Environmental stressors, such as ionizing radiation, accelerate aging by causing DNA damage and triggering pathways that lead to cell cycle arrest, apoptosis, and subsequent inflammation. The thrombopoietin receptor agonist romiplostim (RP), which is used as a clinical treatment for chronic idiopathic thrombocytopenic purpura and aplastic anemia, is known to be promising in reducing radiation-induced tissue damage. In this study, we established a mouse model of radiation-induced premature aging to evaluate the potential of RP in ameliorating this process. Female C57BL/6JJcl mice were subjected to total body irradiation with various irradiation schedules. Mice irradiated with 5 Gy every 4 weeks (total dose of 10 Gy over 2 months) showed a significant aging phenotype, including graying hair and elevated serum aging markers (CDKN2A/p16INK4a, tumor necrosis factor-α (TNF-α), and C-reactive protein), compared with sham-irradiated controls. RP was intraperitoneally administered to the mouse model (10 μg/kg weekly or 50 μg/kg every 4 weeks). Treatment significantly reduced TNF-α levels by 15% and the area of graying body hair by 70%. Although bone marrow cell recovery was incomplete, spleen cell counts were significantly restored (2-fold) by 50 μg/kg RP, and SA-β-gal activity, a marker of cellular senescence, was also significantly suppressed by approximately 15%. These findings suggest that RP may partially ameliorate radiation-induced premature aging, providing a basis for future research addressing health issues associated with aging and radiation exposure.
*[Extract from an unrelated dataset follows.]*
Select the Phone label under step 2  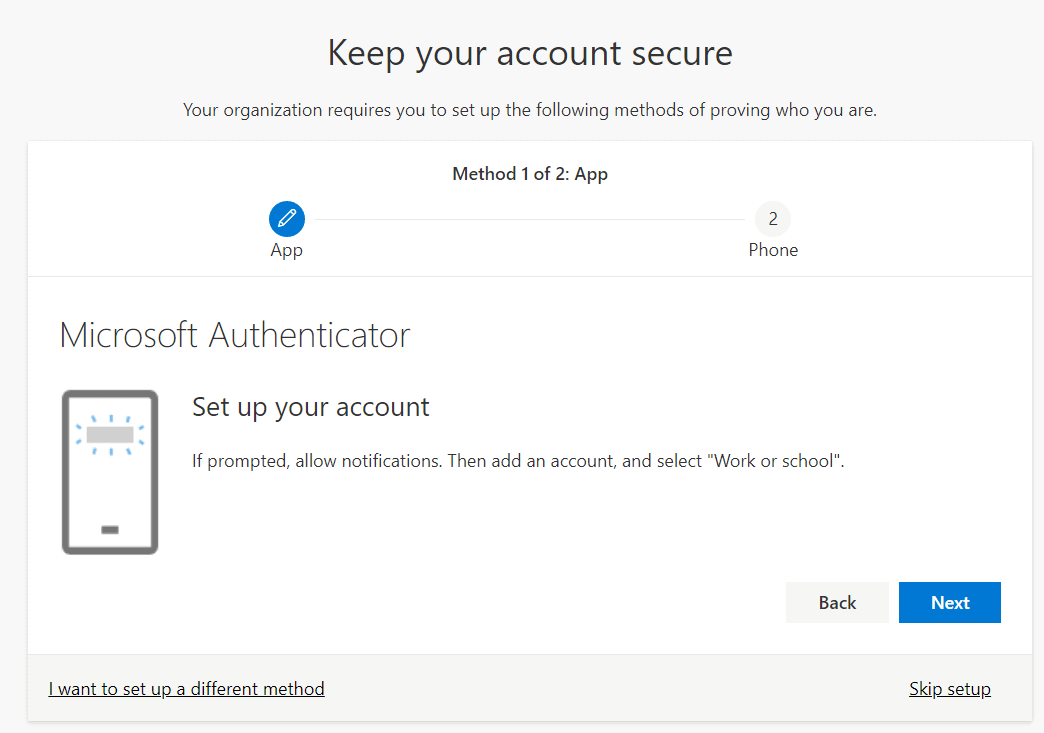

RP activates the Nrf2‐Keap1 signaling pathway in SPCs, leading to the induction of target genes involved in redox regulation and antioxidant defense. It enhances cellular redox buffering capacity, suppresses the radiation‐induced ROS accumulation, attenuates oxidative DNA damage through nonhomologous end joining repair, and reduces apoptotic cell death. RP also suppresses the radiation‐induced increase in serum plasminogen activator inhibitor (PAI‐1), a key regulator of inflammation and cellular senescence. These results suggest that RP may also ameliorate radiation‐induced premature aging by sequentially suppressing oxidative stress, DNA damage, and senescence‐associated inflammatory signaling via Nrf2‐mediated antioxidant activation. Notably, even at a dose of 10 μg/kg RP, which is within the clinical range, partial suppression of inflammatory markers was observed, consistent with an effect via these mechanisms.